A recent housing needs assessment presented a detailed report on the current housing situation in Windham County, along with comparisons to other regional centers across the state. The report, which focused on three Windham County towns—Brattleboro, Putney and Wilmington—presented a startling view of the local housing market and economies, marked by rising home prices and a growing divide between wealthier and poorer residents.
In the Brattleboro housing market, significant changes in the past three years included a dramatic increase in the median cost of homeownership, increased purchase of housing by wealthier non-residents and new residents relocating from higher-cost areas, and significant private investment in small-scale rental properties. The report—authored by Development Cycles of Amherst, Massachusetts—also noted significant recent increases in the demand for subsidized housing from low-income renters unable to afford market-rate rents.
The median priced home in Brattleboro increased from $136,700 in 2003 to $190,000 in 2005—a 40% increase in two years. Of the existing homeowners in Brattleboro, the report estimates that 200—250 homeowners live below the poverty line. It is these households that struggle the most with increases in utility costs, property taxes, and adjustable rate mortgage hikes. On the rental side, an estimated 300-350 households live in poverty and do not receive any form of rental subsidy. On the economic side, the report found that the area is experiencing continued job-loss and stagnating wages. Windham County was the only county in Vermont to lose jobs in 2005. And, while the average wage statewide grew by 12% between 2002 and 2005, the average wage in Brattleboro did not change.
In addition, there is an accelerating split between Brattleboro’s wealthier and poorer residents. While residents earning over $75,000 per year represent just 12% of the town’s households, they are the fastest growing segment of the population. At the same time, 58% of all tax returns filed in 2004 were for taxable income of under $30,000.
Although Putney enjoys a higher median income than Brattleboro, the report noted the lack of any subsidized housing for the low-income families and individuals that rent in Putney (Putney does have subsidized elderly housing through Putney Meadows and Putney Cares). According to the report, low-income renter families in Putney live “largely in market rate housing, have no realistic hope to own, and increasingly struggle to pay their rent and other necessities.” Higher income renters in town can currently afford their rent payment, but have limited options for first-time homeownership in the community.
With a relatively large population of young adults—27% compared to 19% countywide—Putney has many young families and would be a prime community for first-time homebuyers. However, home prices in Putney are among the highest in the county.

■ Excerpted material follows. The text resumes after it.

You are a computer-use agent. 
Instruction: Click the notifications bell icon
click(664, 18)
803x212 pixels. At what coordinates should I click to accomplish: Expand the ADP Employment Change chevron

In analyzing housing and the economy in Wilmington, the report emphasized the town’s difference from both Brattleboro and Putney due to Wilmington’s growth in both population and jobs. However, like Brattleboro, Wilmington is experiencing a growing divide between the town’s wealthier and poorer residents. Competition from out of state homebuyers continues to drive up the price of homes, making first-time homeownership even more difficult for local renters.
Important county-wide trends noted in the report included a growing group of young adults that have chosen to remain in Windham County, but lack sufficient rental options. This lack of rental housing contributes to the exodus of young adults from Vermont.
The Development Cycles report was commissioned by the Windham Housing Trust.